╭─ Text to read
This is market day, the day I go to my favorite farmers' market, a high point on my weekly calendar. It is also the middle of Ramadan, a time of great importance to all of Islam, a time of self-purification through fasting, prayer and particular focus on self-restraint. The month of Ramadan began about ten days ago.
Usually, I drive across Monterey from Pacific Grove, traveling around the curve that borders The Defense Language Institute, passing through the tunnel underneath the Custom House Plaza, along Del Monte Avenue, then past El Estero Park to Monterey Peninsula College where the market is held every Friday from 10 to 2. It is a very simple but beautiful route across town that showcases some of Monterey's best public areas including the wharf, the harbor, a pretty lake, avenues lined with leafy trees and distant views of oak- and pine-covered hills.
Monterey is often a feast for the eyes, a lively town in certain ways, and has inspired exuberant expression in artists, writers, and visitors all through time. Today, I took in the views as I drove to the market where I planned to fill my shopping bag with all sorts of delicious goods. Quiet contemplation was not on my mind nor was I interested in subduing my impulse to savor and sample wares. No, shopping at the market is all about taking tastes of fruits bursting with sweet juicy flavor and trying baked goods or seafood concoctions or condiments made from summer herbs and seasonings.
As expected, the market was busy with buyers and sellers talking about the goods on display. Flowers were appraised carefully by those hosting parties or dinners over the coming weekend. A few women discussed the various ways gerber daisies, proteus, flox, statis, and other summer blooms could be combined in beautiful ways. A fiddler played lively tunes next to his open fiddle case. Everywhere I could turn I saw fresh flavorful things in stall after stall.
╰─
╭─ Supplied data
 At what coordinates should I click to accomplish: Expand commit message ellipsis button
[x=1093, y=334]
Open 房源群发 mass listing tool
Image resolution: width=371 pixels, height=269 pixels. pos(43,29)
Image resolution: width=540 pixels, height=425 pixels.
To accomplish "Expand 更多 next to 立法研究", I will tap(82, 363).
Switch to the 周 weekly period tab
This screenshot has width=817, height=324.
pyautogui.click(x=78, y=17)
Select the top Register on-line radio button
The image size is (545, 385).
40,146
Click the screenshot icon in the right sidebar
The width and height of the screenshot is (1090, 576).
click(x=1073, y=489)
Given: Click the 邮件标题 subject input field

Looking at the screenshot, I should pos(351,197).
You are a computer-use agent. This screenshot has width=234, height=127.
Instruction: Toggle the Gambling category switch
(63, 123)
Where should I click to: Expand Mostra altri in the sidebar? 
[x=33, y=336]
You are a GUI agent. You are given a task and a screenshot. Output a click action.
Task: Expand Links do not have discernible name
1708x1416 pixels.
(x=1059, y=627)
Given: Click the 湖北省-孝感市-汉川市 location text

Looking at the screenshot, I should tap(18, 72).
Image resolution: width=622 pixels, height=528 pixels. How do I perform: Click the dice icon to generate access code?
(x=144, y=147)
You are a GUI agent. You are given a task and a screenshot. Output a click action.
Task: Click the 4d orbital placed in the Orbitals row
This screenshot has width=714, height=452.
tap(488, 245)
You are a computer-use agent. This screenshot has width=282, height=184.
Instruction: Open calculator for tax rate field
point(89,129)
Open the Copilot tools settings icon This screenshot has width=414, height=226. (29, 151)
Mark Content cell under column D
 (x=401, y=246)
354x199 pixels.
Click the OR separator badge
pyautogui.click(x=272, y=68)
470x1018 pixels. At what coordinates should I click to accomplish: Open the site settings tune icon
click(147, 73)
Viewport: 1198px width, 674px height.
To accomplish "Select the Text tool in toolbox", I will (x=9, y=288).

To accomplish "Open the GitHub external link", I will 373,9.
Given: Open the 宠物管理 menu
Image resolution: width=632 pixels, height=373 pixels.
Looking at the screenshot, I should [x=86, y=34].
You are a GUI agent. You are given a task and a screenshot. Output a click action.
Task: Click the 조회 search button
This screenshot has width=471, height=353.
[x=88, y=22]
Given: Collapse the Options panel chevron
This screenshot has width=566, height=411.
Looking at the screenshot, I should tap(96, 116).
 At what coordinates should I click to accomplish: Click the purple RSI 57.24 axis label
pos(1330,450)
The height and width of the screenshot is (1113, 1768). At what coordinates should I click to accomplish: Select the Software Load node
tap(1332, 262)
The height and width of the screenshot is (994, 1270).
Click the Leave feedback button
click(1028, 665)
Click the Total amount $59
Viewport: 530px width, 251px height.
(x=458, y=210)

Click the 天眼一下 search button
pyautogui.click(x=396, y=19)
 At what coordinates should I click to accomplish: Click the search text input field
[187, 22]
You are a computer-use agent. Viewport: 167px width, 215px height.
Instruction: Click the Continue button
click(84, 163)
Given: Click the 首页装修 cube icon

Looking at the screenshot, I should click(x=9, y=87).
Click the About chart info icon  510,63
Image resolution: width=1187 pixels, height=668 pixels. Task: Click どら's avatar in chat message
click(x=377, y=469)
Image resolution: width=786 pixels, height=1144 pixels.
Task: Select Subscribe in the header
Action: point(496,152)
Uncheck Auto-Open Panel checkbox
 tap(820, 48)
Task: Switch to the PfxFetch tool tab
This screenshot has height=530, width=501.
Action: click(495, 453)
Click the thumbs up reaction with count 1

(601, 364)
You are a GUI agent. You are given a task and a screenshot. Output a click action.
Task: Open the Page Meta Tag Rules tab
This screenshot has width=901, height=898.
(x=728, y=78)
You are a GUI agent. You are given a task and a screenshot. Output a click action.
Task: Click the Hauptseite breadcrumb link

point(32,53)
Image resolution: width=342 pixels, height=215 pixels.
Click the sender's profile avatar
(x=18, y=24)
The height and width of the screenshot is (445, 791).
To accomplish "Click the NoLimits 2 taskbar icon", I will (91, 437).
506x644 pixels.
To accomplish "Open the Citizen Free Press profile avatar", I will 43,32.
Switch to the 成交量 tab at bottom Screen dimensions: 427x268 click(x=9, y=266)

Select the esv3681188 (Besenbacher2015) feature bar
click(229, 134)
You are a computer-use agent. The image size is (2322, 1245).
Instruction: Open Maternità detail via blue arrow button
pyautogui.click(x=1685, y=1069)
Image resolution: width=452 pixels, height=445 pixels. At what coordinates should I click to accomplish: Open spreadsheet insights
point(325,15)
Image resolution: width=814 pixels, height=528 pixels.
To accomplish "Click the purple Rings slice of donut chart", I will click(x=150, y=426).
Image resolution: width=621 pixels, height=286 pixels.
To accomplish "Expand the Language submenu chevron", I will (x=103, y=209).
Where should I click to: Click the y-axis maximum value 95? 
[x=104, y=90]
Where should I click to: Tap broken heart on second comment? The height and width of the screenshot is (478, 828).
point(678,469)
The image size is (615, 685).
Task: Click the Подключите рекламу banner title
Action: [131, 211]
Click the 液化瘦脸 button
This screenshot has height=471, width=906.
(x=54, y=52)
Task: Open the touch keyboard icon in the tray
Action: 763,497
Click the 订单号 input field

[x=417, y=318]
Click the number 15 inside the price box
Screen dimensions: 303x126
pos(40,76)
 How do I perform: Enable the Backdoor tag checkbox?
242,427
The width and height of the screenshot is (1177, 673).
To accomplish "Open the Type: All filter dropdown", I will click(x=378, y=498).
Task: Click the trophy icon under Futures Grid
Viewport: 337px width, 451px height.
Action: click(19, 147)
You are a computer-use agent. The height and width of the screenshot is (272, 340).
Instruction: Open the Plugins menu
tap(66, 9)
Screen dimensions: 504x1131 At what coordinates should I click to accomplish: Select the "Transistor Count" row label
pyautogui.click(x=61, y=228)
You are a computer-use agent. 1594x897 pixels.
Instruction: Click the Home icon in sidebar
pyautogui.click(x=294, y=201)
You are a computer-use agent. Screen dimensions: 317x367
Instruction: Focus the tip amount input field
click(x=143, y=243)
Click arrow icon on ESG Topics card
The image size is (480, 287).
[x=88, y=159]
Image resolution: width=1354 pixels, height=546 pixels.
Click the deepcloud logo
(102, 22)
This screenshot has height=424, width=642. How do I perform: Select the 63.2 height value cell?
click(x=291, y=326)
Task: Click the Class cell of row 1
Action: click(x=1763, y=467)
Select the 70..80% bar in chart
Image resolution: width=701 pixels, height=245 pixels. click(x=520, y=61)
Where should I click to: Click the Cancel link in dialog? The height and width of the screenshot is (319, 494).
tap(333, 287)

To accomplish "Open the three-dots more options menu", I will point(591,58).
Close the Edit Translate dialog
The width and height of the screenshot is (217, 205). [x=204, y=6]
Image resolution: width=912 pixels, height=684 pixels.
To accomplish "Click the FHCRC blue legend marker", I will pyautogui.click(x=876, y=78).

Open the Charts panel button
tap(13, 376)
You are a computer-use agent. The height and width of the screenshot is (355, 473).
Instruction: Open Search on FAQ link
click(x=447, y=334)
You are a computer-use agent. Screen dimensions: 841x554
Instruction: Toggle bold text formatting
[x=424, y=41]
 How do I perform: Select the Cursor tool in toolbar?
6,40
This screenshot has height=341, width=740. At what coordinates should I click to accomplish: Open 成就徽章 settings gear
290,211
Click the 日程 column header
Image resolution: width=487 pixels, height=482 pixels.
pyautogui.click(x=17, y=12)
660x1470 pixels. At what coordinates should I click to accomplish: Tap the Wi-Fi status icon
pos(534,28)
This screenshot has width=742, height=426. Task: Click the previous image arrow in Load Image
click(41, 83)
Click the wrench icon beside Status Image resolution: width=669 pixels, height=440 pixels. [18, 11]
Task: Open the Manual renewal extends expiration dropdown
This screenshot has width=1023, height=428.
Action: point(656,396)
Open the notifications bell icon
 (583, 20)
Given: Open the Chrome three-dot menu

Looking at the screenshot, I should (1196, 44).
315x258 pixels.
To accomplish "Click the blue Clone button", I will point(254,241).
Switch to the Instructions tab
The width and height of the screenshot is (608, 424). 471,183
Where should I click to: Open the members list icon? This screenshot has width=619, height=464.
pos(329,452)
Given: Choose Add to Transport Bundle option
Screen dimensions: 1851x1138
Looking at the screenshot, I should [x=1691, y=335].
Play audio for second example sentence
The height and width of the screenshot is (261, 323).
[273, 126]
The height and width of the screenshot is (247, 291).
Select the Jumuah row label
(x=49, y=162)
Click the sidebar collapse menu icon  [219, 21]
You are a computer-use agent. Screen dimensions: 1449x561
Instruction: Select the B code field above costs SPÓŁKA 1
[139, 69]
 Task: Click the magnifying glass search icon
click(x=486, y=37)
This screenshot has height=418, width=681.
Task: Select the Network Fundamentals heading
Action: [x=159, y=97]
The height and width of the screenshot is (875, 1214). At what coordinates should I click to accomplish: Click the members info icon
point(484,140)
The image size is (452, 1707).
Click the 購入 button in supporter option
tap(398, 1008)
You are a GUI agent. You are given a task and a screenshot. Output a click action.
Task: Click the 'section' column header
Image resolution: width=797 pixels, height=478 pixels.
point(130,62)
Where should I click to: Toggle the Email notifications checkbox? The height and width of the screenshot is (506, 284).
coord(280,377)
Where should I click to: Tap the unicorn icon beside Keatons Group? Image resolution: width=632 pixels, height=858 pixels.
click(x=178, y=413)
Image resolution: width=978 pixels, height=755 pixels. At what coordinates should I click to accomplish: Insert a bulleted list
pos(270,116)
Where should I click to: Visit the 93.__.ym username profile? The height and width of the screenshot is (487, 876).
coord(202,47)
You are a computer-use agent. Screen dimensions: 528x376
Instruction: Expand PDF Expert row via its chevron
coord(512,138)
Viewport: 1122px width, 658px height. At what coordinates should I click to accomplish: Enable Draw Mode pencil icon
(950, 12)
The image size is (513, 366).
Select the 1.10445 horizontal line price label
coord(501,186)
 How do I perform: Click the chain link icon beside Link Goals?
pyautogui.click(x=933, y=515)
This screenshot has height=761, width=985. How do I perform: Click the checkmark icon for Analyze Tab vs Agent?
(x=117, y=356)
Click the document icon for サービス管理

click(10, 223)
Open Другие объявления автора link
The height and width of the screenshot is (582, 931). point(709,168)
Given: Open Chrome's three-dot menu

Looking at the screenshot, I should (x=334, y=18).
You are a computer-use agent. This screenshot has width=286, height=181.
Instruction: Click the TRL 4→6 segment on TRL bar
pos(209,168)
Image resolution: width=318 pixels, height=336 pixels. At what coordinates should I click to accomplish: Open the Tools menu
╰─
The problem: Repeat word for word the portion of the market-day text that begins at the words "This is market" and stops after "and pine-covered hills.".

Finished task:
This is market day, the day I go to my favorite farmers' market, a high point on my weekly calendar. It is also the middle of Ramadan, a time of great importance to all of Islam, a time of self-purification through fasting, prayer and particular focus on self-restraint. The month of Ramadan began about ten days ago.
Usually, I drive across Monterey from Pacific Grove, traveling around the curve that borders The Defense Language Institute, passing through the tunnel underneath the Custom House Plaza, along Del Monte Avenue, then past El Estero Park to Monterey Peninsula College where the market is held every Friday from 10 to 2. It is a very simple but beautiful route across town that showcases some of Monterey's best public areas including the wharf, the harbor, a pretty lake, avenues lined with leafy trees and distant views of oak- and pine-covered hills.